Perhaps she did not run very fast, at all events he soon came up with her. In size she was less than himself, but judged by badger standards her charms were surpassing. Also she did not repulse him, for she came from the Ballinakill 'earth' outside Knockdane, and had dwelt mateless for many days.

So Stubbs and Grunter hunted together that night; that is, Grunter set the pace and chose the paths, and Stubbs followed. They went by the main badger path, and crossed the lane which runs across Knockdane, slithering down a five-foot drop which is scored in every direction by deep claw-prints, and entered the Big Meadow together. The cattle slept in the dewy grass, and, stealing in among them, the badgers hunted every inch of ground for beetles. Every now and then a 'bum-clock' boomed overhead, and then fell 'splotch' to earth. Small chance had it when the badgers' noses probed for it in the grass: but Grunter took the lion's share, for in the wood there is a law that, during the days of courtship, the female may take what she will and her mate shall not gainsay her.

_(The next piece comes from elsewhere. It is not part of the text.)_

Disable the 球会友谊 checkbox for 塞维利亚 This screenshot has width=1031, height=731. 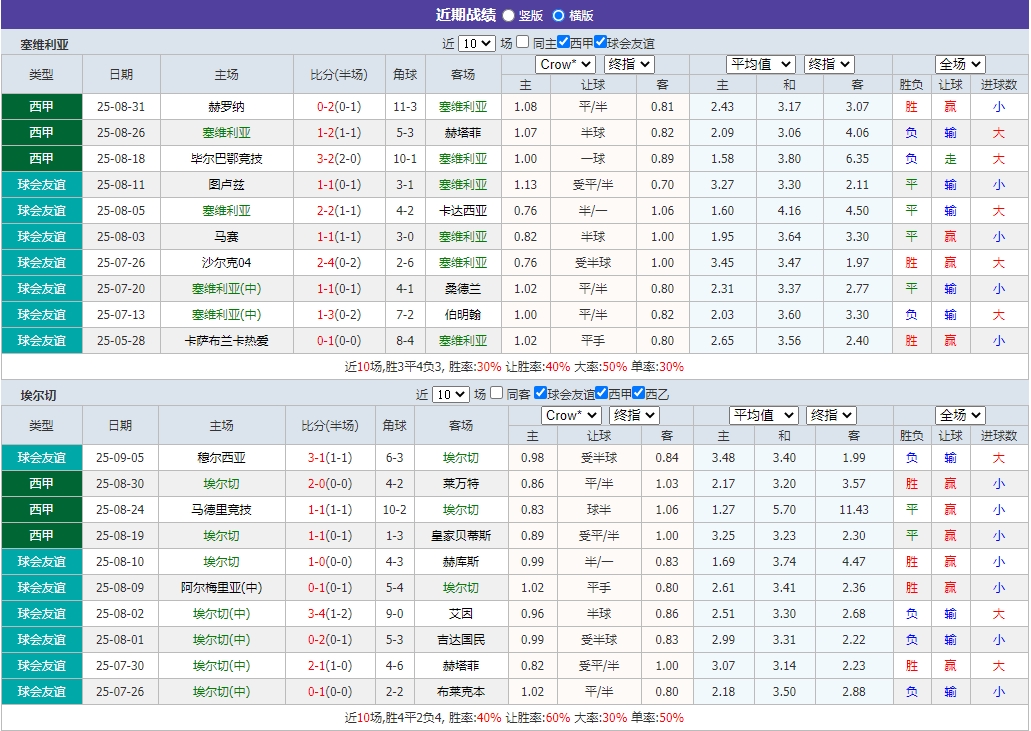[601, 44]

Henceforward they hunted together night after night. Sometimes they sought for partridges' eggs—eggs are a badger tit-bit, when he can find them, which is not often—and these went down, shell and all, 'crunch-squolch.' Sometimes they beat a way through the standing meadow grass, leaving a track behind which two days' sun would not eradicate, or searched for wasps' nests in the hedge-banks. These were honeymoon nights, and, sweet though they were, they could not last for ever. It was the weather which first stimulated the pair to find a permanent 'set.' It was showery, with now a cool wet evening which made the badgers think of the comfort of a deep burrow in preference to a makeshift rabbit-hole or drain; and then again came a hot starlit night, a hunter's night, when Stubbs filed his claws on a tree-trunk because of the wasted digger's energy within him.